There’s a knock on the door.
“Come,” the doctor calls out.
A young Asian man in a white coat enters the room.
“We have a medical student here from Kyoto studying our birth control methods. You don’t mind if he observes?” the doctor says. He beckons the man over to the end of the table, ignoring the look of horror in my eyes. Hands him a mask.
The man gives me a formal bow, arms tight by his side, before putting his head between my legs and looking at my vagina.
“Interesting,” he says. “The hymen is still intact.”

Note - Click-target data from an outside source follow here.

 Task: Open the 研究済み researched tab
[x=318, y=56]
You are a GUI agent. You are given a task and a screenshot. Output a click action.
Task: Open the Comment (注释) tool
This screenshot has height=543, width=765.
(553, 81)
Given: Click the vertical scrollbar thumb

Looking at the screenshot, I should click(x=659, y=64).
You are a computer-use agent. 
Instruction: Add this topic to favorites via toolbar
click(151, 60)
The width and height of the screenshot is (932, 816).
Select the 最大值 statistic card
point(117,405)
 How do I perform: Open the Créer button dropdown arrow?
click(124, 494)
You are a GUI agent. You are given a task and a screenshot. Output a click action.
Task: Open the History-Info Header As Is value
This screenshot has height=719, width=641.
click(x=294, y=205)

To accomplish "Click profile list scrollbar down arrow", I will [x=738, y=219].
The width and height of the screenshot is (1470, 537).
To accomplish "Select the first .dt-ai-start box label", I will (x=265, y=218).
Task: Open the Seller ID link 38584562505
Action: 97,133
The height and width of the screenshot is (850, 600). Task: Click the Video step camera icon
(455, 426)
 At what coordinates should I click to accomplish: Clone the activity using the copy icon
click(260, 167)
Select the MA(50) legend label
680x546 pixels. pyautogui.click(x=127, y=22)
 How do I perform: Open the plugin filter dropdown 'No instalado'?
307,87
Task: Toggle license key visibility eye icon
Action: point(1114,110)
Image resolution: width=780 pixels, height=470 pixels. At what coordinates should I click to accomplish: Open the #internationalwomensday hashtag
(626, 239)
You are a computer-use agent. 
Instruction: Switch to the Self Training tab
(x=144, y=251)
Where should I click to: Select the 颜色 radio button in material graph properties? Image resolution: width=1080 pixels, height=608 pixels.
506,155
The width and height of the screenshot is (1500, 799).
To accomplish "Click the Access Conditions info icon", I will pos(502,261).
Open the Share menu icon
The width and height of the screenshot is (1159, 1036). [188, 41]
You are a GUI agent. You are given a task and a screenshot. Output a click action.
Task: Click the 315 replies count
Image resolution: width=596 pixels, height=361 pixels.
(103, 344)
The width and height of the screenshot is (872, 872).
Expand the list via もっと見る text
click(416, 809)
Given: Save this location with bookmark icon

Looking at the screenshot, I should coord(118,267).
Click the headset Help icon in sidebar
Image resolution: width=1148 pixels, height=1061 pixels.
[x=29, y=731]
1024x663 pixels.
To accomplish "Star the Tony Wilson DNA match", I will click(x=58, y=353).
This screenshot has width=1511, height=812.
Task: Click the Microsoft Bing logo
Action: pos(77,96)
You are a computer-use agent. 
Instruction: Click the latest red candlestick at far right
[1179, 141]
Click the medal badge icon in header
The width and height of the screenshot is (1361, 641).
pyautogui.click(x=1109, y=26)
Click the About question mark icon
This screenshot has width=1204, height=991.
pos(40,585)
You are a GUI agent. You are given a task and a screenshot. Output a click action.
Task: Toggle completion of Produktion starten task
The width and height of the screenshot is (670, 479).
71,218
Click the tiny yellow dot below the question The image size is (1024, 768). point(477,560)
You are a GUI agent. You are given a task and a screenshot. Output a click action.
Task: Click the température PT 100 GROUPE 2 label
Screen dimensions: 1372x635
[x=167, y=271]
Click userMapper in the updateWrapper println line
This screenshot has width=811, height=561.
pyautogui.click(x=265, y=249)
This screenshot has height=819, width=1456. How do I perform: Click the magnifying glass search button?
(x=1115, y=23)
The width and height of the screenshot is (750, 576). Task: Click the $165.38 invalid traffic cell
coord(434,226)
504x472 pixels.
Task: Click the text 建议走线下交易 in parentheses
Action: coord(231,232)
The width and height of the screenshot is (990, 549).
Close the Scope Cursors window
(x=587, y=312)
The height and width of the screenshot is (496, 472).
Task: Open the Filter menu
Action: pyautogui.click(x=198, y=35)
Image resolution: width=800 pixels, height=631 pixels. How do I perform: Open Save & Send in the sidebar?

“Yes,” the doctor says. “This will feel cold.”
15
1982. November, New York.
Water sluices the windows. My room is tomb-like, sealed. I yawn, sit up in bed, stare down into the interior courtyard. The heavy rain has puddled to the middle, forming a square-shaped lake. A waxy Dixie cup skitters across the surface, dragging a piece of Saran wrap behind it like a jellyfish tail. I reach for my clock. I have a history test first period and I’ve set the alarm for six a.m. so I can finish memorizing. 7:45. A flash of panic sweeps me as I realize I’ve slept through my alarm. I rush around my room, throwing things into my backpack, drilling myself out loud: Stamp Act Congress, Taxation Without Representation, “the shot heard round the world.” I pull on whatever clothes I’ve left lying on the floor and am almost out the front door when I remember my birth control pills. I race back to my room, reach into the way-back of my closet, grab the nude oval container from inside the old ice skate where I keep it hidden, and swallow Tuesday.
* * *
—
The week I started taking the pill, Conrad stopped coming to my room at night. At first I thought it was the timing. Six days after my visit to the clinic, Conrad had left to spend spring break in Memphis with his mother and weird Rosemary, whom I hadn’t seen in three years and, for all I knew, was probably a bride of Christ by now. The first few weeks after Conrad got back, I lay in bed at night, forcing myself to stay awake, waiting for a floorboard to creak, the whisper of his clothes, the unzipping. But nothing happened. It was as if I had taken a magic pill.